Procedure:
- Remove the replacement device from the box and complete the Out of Box Experience (OBE) instructions using the old IPS address for the new one.
- Select Devices > All Devices, choose the device to be replaced, and then select Edit > Details > Replace Device.
- After the Devices - Replace Device dialog displays, enter the information for the new device and click OK.
A progress dialog will appear if all the supplied information is correct, the models are the same, and the TOS versions are the same. When the replacement process is complete, a dialog directs you to redistribute the appropriate versions of the IPS profiles.

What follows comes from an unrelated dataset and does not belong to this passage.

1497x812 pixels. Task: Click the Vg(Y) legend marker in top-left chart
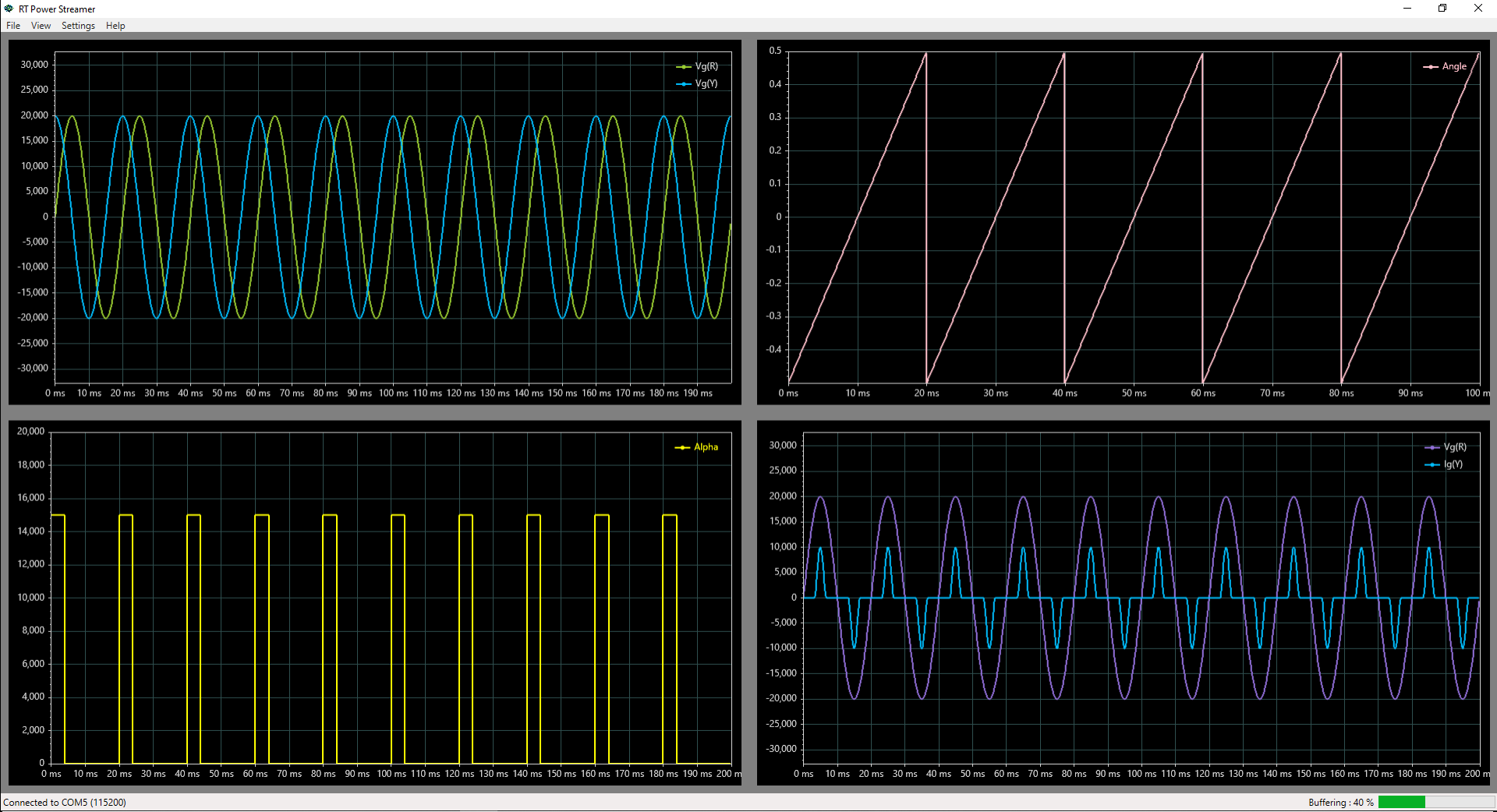pyautogui.click(x=684, y=84)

Device replacement guidelines
The following table specifies device replacement options using the Device Replacement feature:
| Current Device Device | It can be replaced with | ||||||||||||||||||||||||||
| 9200TXE | 9200TXE | ||||||||||||||||||||||||||
| 8600TXE | 8600TXE.or 9200TXE | ||||||||||||||||||||||||||
| 8400TX | 8200TX, 8400TX, 8600TXE.or 9200TXE | ||||||||||||||||||||||||||
| 8200TX | 8200TX, 8400TX, 8600TXE.or 9200TXE | ||||||||||||||||||||||||||
| 5500TX | 5500TX, 8200TX, 8400TX, 8600TXE.or 9200TXE | ||||||||||||||||||||||||||
| 1100TX | vTPS, 1100TX, or 5500TX | ||||||||||||||||||||||||||
| 2200T | 2200T, 5500TX, 8200TX, 8400TX, 8600TXE.or 9200TXE | ||||||||||||||||||||||||||
| 440T | 440T, 2200T, vTPS, 1100TX, or 5500TX | ||||||||||||||||||||||||||
| vTPS | vTPS, 440T, or 1100TX | ||||||||||||||||||||||||||
|
|||||||||||||||||||||||||||
General clarifications
- X-Family devices are not supported as either device.
- Core Controller is not supported as either device.
- The old model cannot be running a newer TOS than the new model.
- Segments - Data loss occurs if the new device has fewer segments than the old device. For example, when a device with four segments is replaced by a device with two segments, events and settings related to the additional segments, if configured on the original device, are lost.
- New model has more segments - Because the models are not the same and the new device has extra segments, the new segments are not configured. Extra segments are placed in the Default segment group.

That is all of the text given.